Privacy Policy
martedì 12 Novembre 2019

Patto Nato Trump-Stoltenberg sulla pelle dei curdi è Alleanza vergogna

L’esercito di Erdogan avanza in Siria con l’aiuto dei jihadisti. L’Onu: sono già 130 mila gli sfollati fuggiti dalle loro case. Il ministro scopre ora che l’Itala vende milioni di armi alla Turchi. Trump a la Nato di Stoltenberg, facce come quella parte che noi usiamo per sederci, chiedono ad Erdogan moderazione

Sola cosa di positivo delle guerre, tolgono le mutande alle vergogne

L’embargo sulla vendita di armi annunciato ieri da Germania e Francia per salvarsi un po’ la faccia (troppi curdi in casa) e Erdogan con la sua consueta arroganza li manda dove immaginate voi, e non fermerà certo l’intervento della Turchia nel nord est della Siria. L’Italia è più ’vezzosa’, scopre adesso di aver sempre venduto un sacco di armi alla amica ed alleata Nato Turchia e adesso cerca il modo di salvarsi la faccia senza troppi danni alla nostra industria armiera. Tanto, di armi per massacrarsi i curdi in Siria, e se serve anche un po’ di quelli in Iraq, Erdogan ha gli arsenali pieni.

360 milioni turchi all’Italia

Il ministro degli Esteri italiano Luigi Di Maio vuole che sia l’Unione Europea a decidere un embargo, a salvare capra (faccia) e cavoli (affari). Nel 2018 l’Italia ha venduto materiale bellico alla Turchia per circa 360 milioni di euro: è il terzo paese a cui vendiamo più armi, dopo Qatar e il Pakistan, e rappresenta circa il 15 per cento del totale delle esportazioni militari italiane. La cifra è molto superiore, per esempio, a quella delle esportazioni tedesche, che nel 2018 erano a 243 milioni di euro, quasi un terzo del totale nazionale. Ed esportazioni in continua forte crescita: nel 2017 erano state di 266 milioni, e l’anno prima di 133 milioni. Ora verso il 400 milioni.

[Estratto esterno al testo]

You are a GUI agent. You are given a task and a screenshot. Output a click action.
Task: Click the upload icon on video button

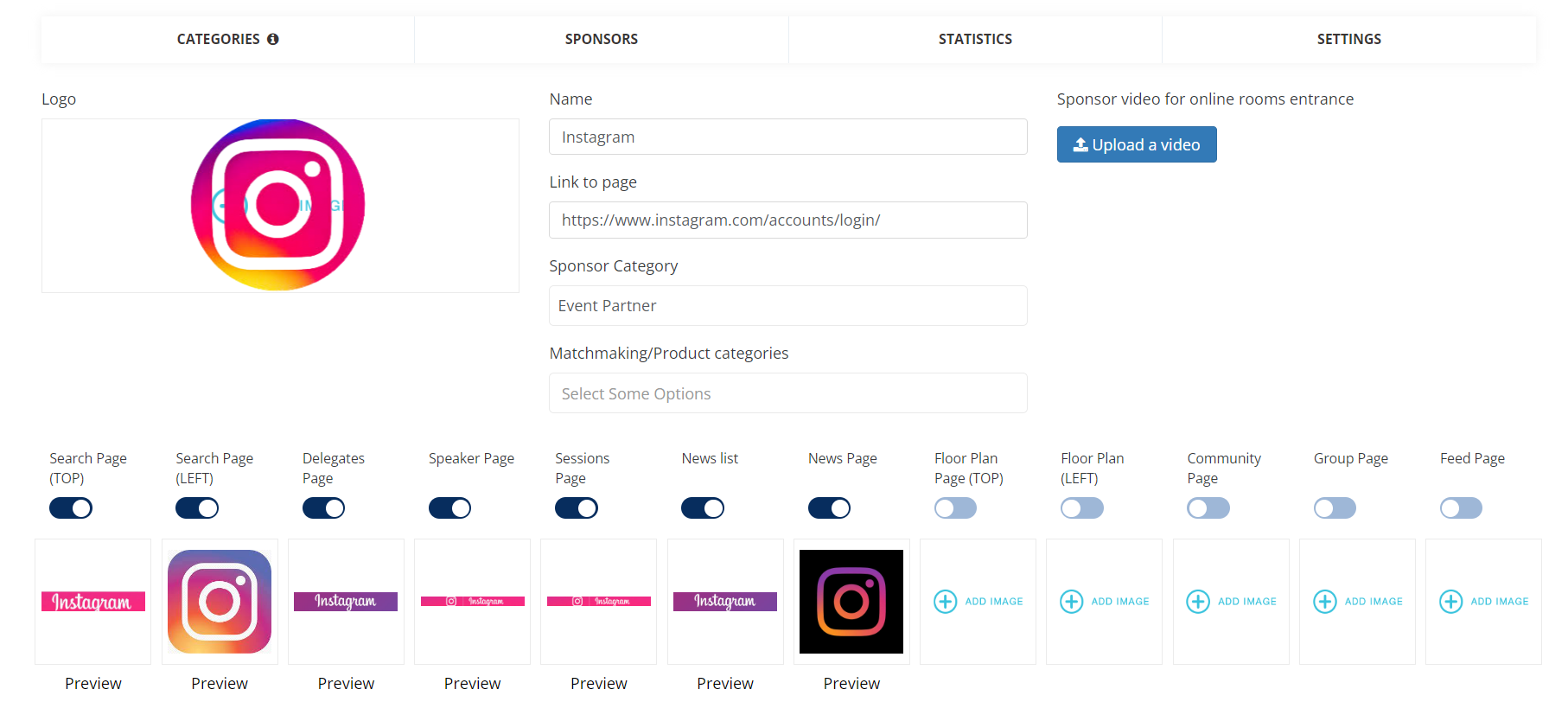1080,145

Ipocrisia in casa, sul campo è massacro

Sono già 130 mila gli sfollati fuggiti dalle loro case riferisce l’Onu al quinto giorno dall’inizio delle operazioni militari della Turchia nei territori del Rojava. Tra gli sfollati siriani ci sono anche familiari di jihadisti dell’Isis: ammassati nel campo di Ayn Issa, tra Raqqa e il confine turco, sono esposti all’avanzata militare turca e delle milizie cooptate da Ankara. La polizia curdo-siriana, nota come Asayesh, è stata costretta ad abbandonare il servizio di sicurezza attorno al campo profughi, lasciando di fatto gli sfollati al loro destino. L’Onu aggiunge che nei prossimi giorni circa 400.000 persone nell’area potrebbero aver bisogno di assistenza e protezione. Cibo, medicinali o poi sempre peggio.

Il Papa chiede onestà e trasparenza

L’ingenuità di Papa Francesco rispetto alle vergogne del mondo. Ankara apparentemente sola, nella riprovazione di tutti, ma nessuno crederà mica alla dichiarazioni  attuali di Donald Trump e di Jens Stoltenberg dopo che Usa e Nato hanno dato il loro placet, l’autorizzazione al massacro? Facce come quella parte che noi usiamo per sederci. Senza vergogna nella assoluta sfacciataggine. Un via libera alle presunte priorità di sicurezza turca in cambio della permanere dei secondo esercito Nato in Europa nella alleanza, nonostante l’acquisto turco di quei missili di difesa anti aerea S-400 dalla Russia. Credibilità internazionale statunitense, su impegni ed alleanze, coi numeri delle temperature medie invernali di Bolzano.

Patto col diavolo, corna e coda Nato  

Sul bombardamento di postazioni Usa nella zona di Kobane, gli Usa continuano a chiedere spiegazioni ad Ankara. I turchi sapevano nei dettagli della presenza americana quando hanno sparato colpi di artiglieria. E l’attacco ‘potrebbe essere stato voluto’, sospetta il Washington Post, per allontanare le truppe statunitensi dal confine. Donald Trump, criticato da tutti anche in casa prova a giustificarsi, sul controllo del confine con la Turchia “quando non riusciamo a controllare il nostro”.  “La Turchia fuori dal Patto Atlantico non è in discussione” rincorre da Ankara Jens Stoltenberg in visita a Erdoğan. E lo svedese insegue in faccia tosta il padrone americano, “preoccupato per l’aumento della tensione e la perdita di stabilità dell’area”, ma “fiducioso che l’intervento sia proporzionato”.